On Fri, Jun 25, 2010 at 11:04:28AM +0300, Liran Liss wrote:

> VLANs are part of L2 in Ethernet -- when you resolve a destination
> L3 address to an L2 address, you get the outgoing interface, which
> also determines the VLAN.  I think this approach has an advantage
> over an RDMA device per VLAN in that you keep the standard OS VLAN
> management (vconfig).

Except that in RoCE all L3 addresses are link local GIDs, which must
be scoped to an interface and cannot be resolved by routing to a
specific interface. vconfig creates child ethernet devices, I think
you have no choice but to do the same for RDMA. The GID, when it is
resolved, must be scoped to the RDMA device it is going to be bound
to, which in turn must be bound to a VLAN.

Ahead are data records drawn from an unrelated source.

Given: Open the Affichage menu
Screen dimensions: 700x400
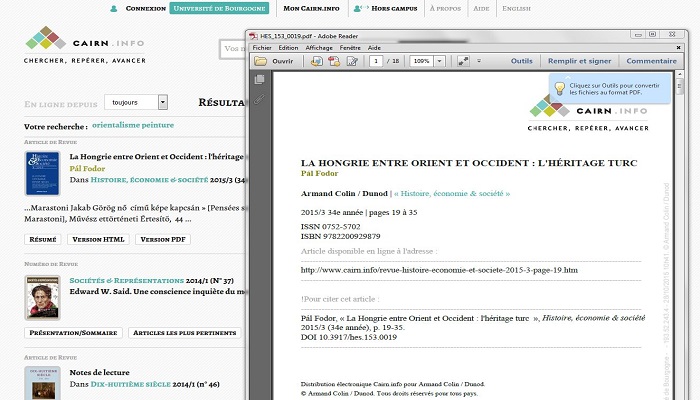Looking at the screenshot, I should pos(319,47).
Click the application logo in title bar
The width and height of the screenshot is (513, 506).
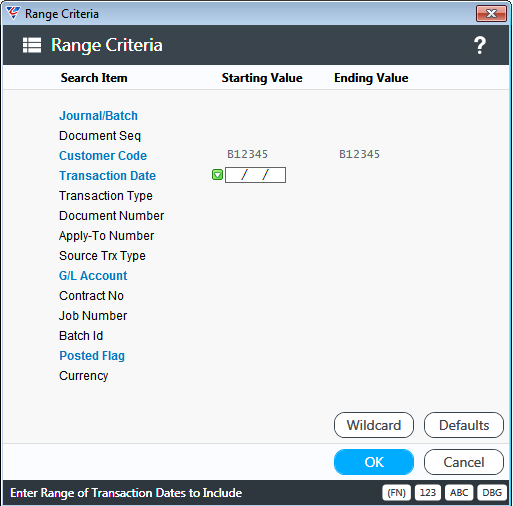point(13,13)
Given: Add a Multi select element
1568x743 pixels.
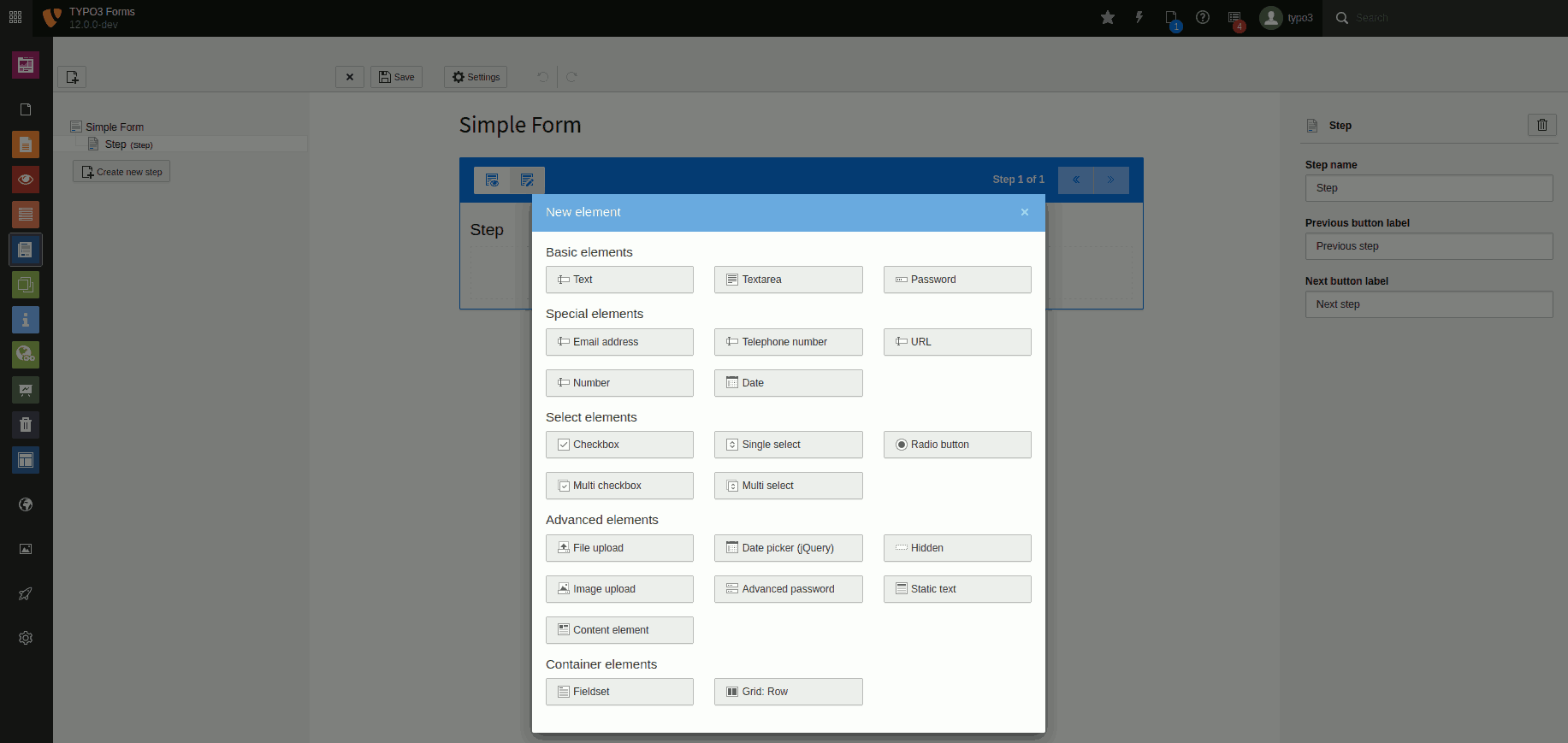Looking at the screenshot, I should coord(788,486).
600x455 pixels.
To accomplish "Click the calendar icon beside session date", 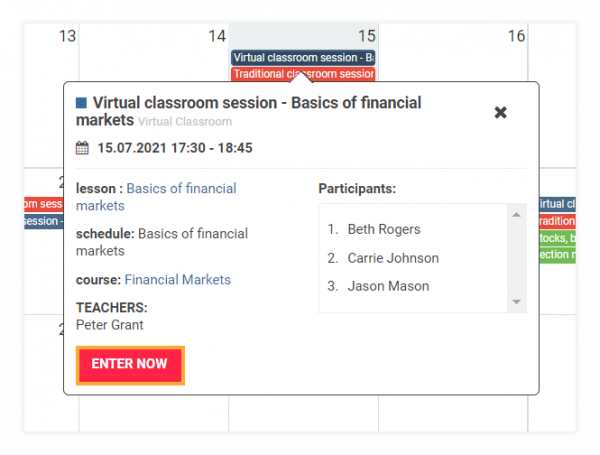I will coord(82,148).
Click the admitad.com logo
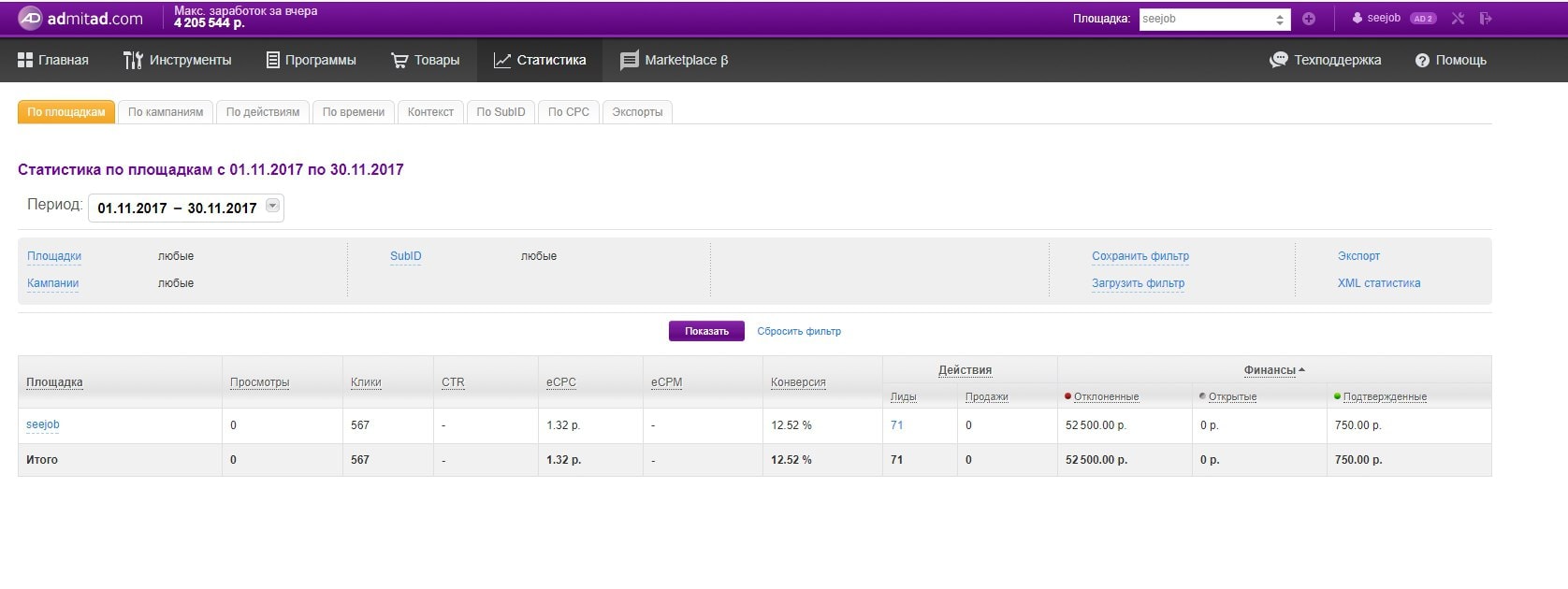Image resolution: width=1568 pixels, height=589 pixels. coord(81,18)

(BTW, Sean, did AF_IB's sockaddr include a scoping field, and did you
figure out some way to make that work?)

> I wouldn't judge the RoCE spec so quickly --- it guarantees that
> rdma application binaries could run on any network.  What do you
> gain by exposing Eth-specific L2 params in the address handle?

Well, 1) invariably that is how the hardware must work, and verbs is
about exposing that interface to userspace 2) You don't suddenly make
AH setup require network traffic, and potentitally large time
delays 3) it keeps the whole RoCE architecture far more consistent
with IB.

You can pose the same question for IB, why doesn't AH resolution
resolve the GID? There are lots of good answers :)

Also bear in mind that APM is entirely possible over RoCE and doing
that will require a finer touch for managing the data in the AH's.

What do you get by doing all this extra work? I say nothing at
all. Users won't even be able to tell the difference as long as they
use rdmacm to setup the connections.